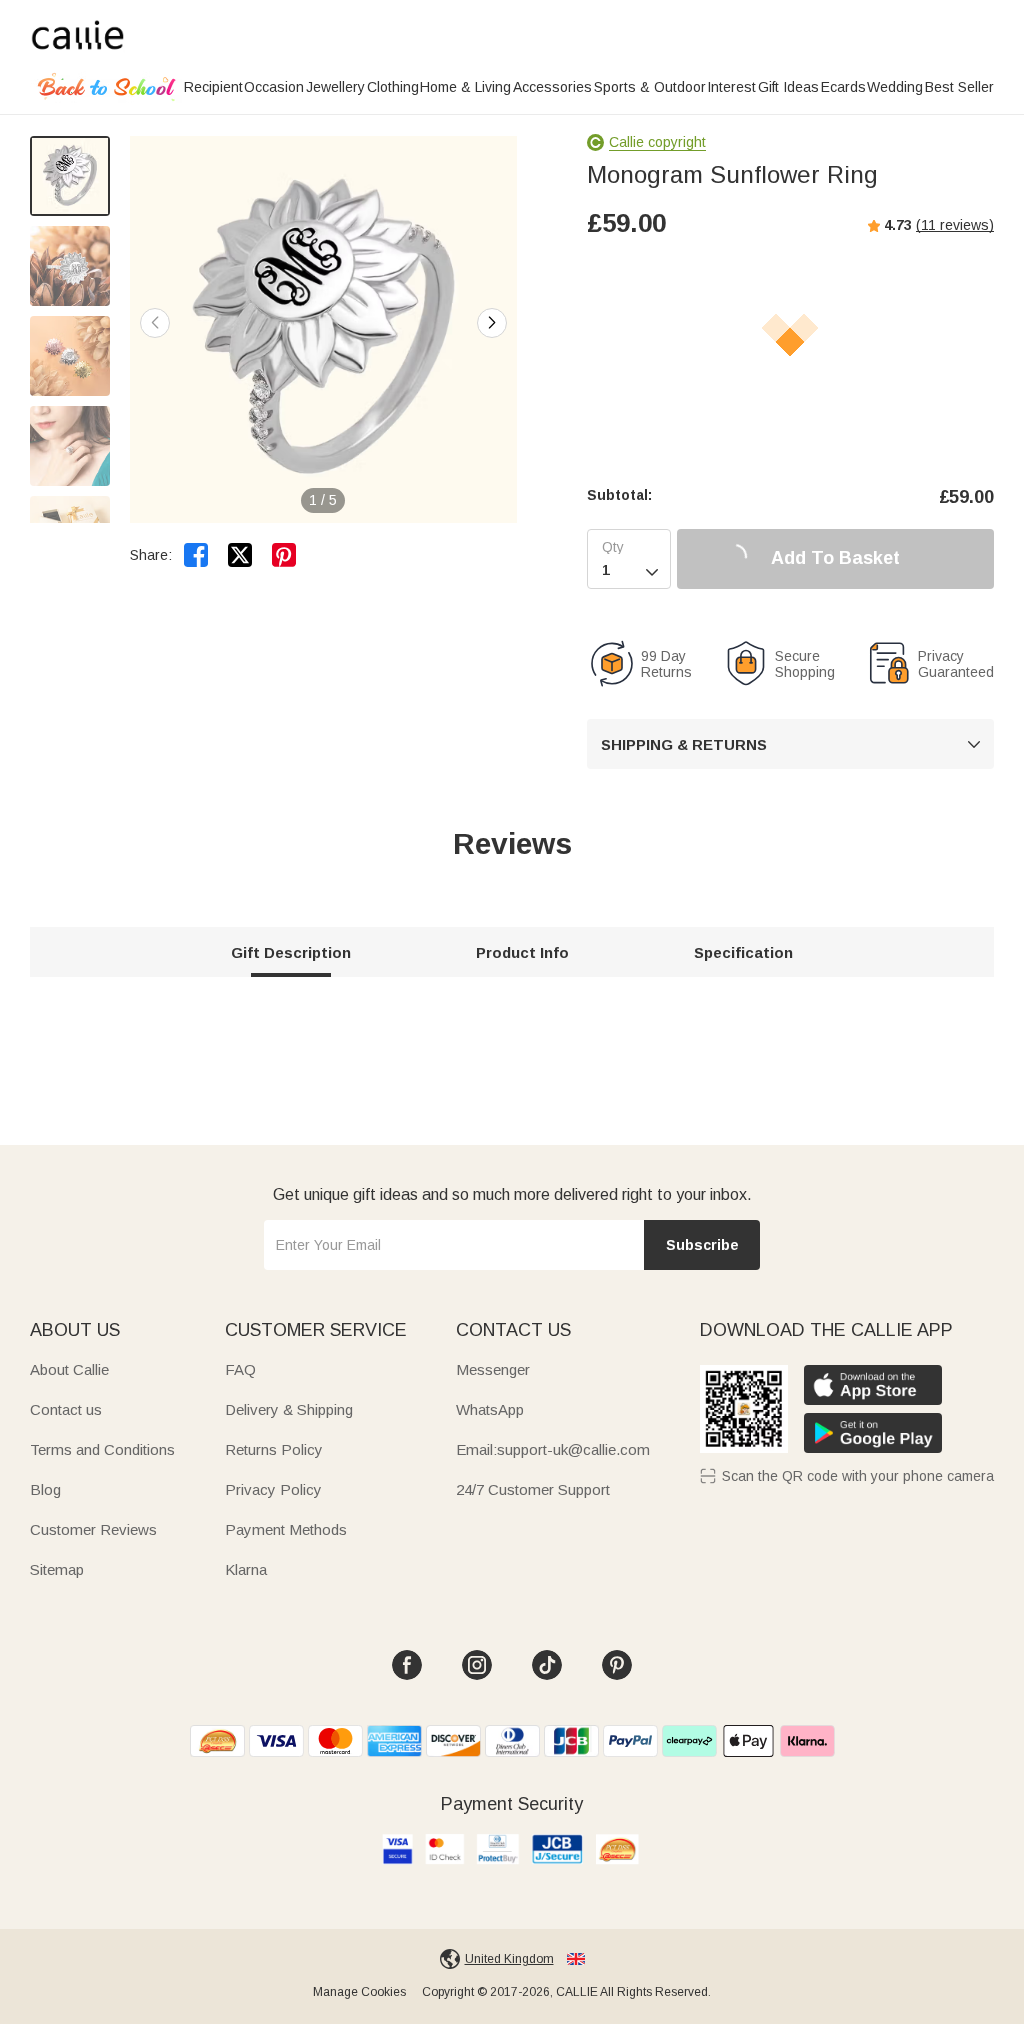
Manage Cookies (359, 1992)
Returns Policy (274, 1449)
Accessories (552, 87)
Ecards (843, 87)
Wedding (895, 87)
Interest (731, 87)
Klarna (246, 1569)
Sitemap (57, 1569)
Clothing (393, 87)
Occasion (274, 87)
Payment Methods (286, 1529)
- - - - -
The task → The expected output is each entry given again word for word, with pictures dropped.

Reply to the exercise →
Manage Cookies (359, 1992)
Returns Policy (274, 1449)
Accessories (552, 87)
Ecards (843, 87)
Wedding (895, 87)
Interest (731, 87)
Klarna (246, 1569)
Sitemap (57, 1569)
Clothing (393, 87)
Occasion (274, 87)
Payment Methods (286, 1529)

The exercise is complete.